Now, can it be said that my latest novel, the steampunk romp Jani and the Greater Game, is typified by the of humanity’s reaction to change in society? Well, ‘typified’ is a loaded word, but I can safely say that the novel is very much about the changes wrought to society – in Britain, India, and indeed the world – by one very important difference to reality as we know it. This difference is that in the world of Jani, set in an alternative 1925, the British Raj has discovered an almost magical power source in the foothills of the Himalayas. Throughout the novel this power source is alluded to, but never explained – until the denouement. It’s known simply as Annapurnite, and the reader, reading between the lines, will guess that it’s not much different to nuclear power. With it, the British Empire has secured its place at the forefront of the superpowers vying for world domination, the other contenders being Russia and China. Britain rules the waves (and waives the rules, as Jani Chatterjee points out at one point) and history has been changed by the discovery of Annapurnite… or whatever it is. There was no first World War, Europe has been at peace for decades, and America is ruled from London. However, there is Nationalist unrest in India, and Jani finds herself conflicted as to where her loyalties lie. Her mother was English, her father an Indian with pro-British leanings, and while Jani was brought up in India until the age of eight, she was educated in Blighty until she was eighteen. She can see the many benefits brought about by British rule, and the Raj’s utilisation of the mysterious Annapurnite, but she is also aware of the drawbacks; the racism, the elitism, the very iniquity of one race lording it over another.

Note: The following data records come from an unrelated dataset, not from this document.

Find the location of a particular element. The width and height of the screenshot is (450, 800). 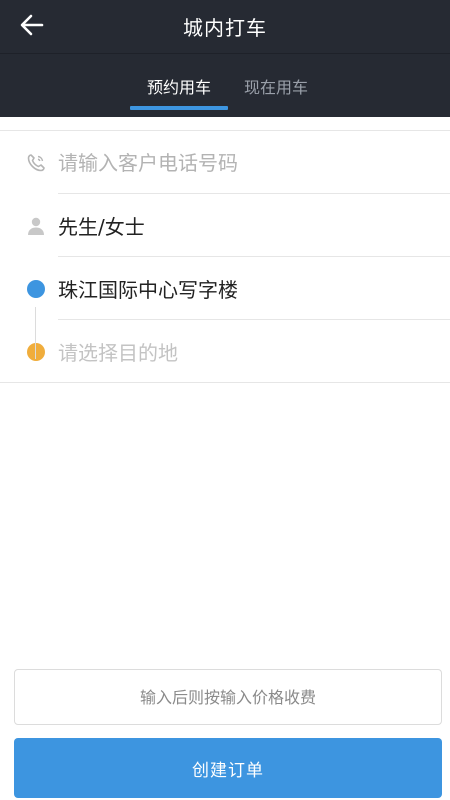

price-field is located at coordinates (228, 697).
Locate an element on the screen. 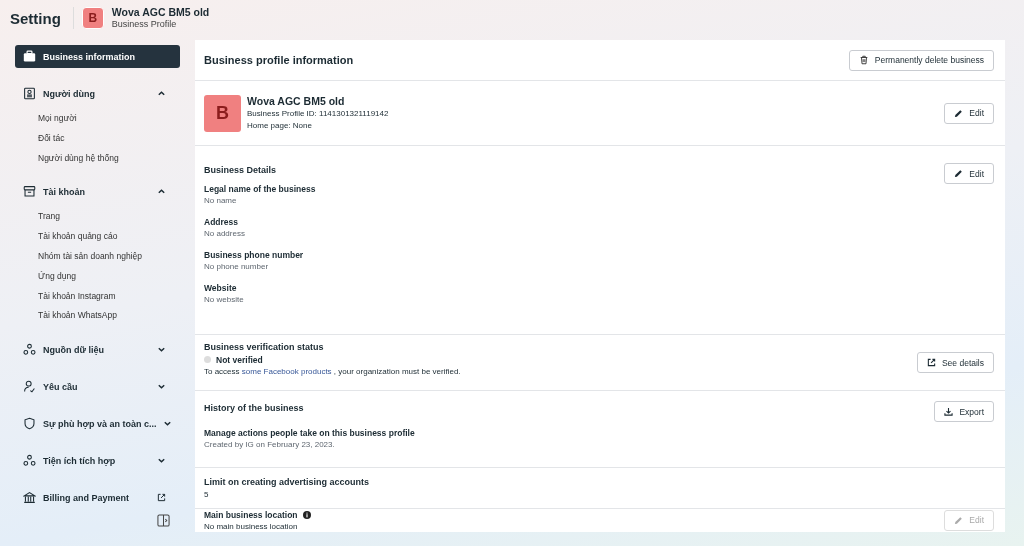 This screenshot has height=546, width=1024. field-label: Legal name of the business is located at coordinates (260, 190).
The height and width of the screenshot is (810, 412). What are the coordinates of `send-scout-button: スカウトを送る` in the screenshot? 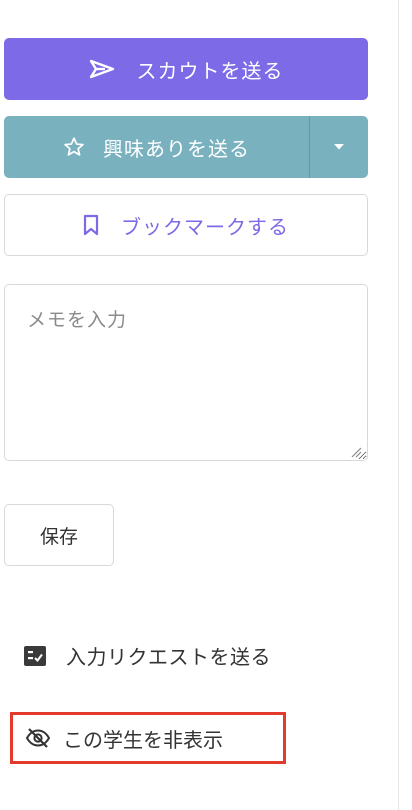 It's located at (186, 69).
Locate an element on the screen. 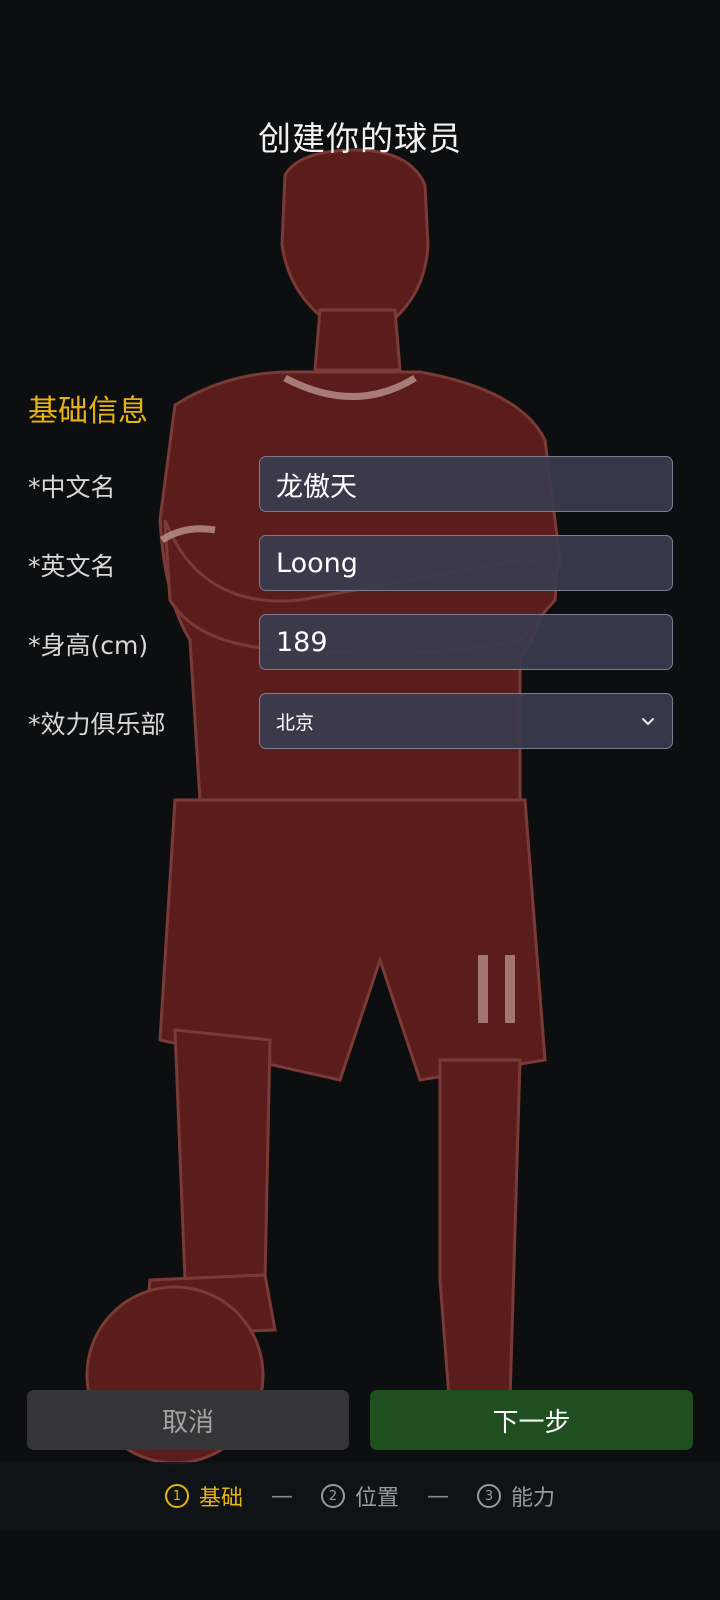  english-name-row: *英文名 is located at coordinates (360, 564).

And what she learns during the course of the novel subverts everything she ever thought true not only about the British in India, about Annapurnite, but about the very reality of which she is a small, but very significant, part.

So there we are: Jani and the Greater Game fits neatly into he corpus of the rest of my work: it is about change, and humanity’s reaction to it… (And it’s also about Imperialism, and racism, and loyalty, both personal and societal – as well as being, I like to think, a rip-roaring, page-turning adventure story with a heroine at its centre who you’ll come to love).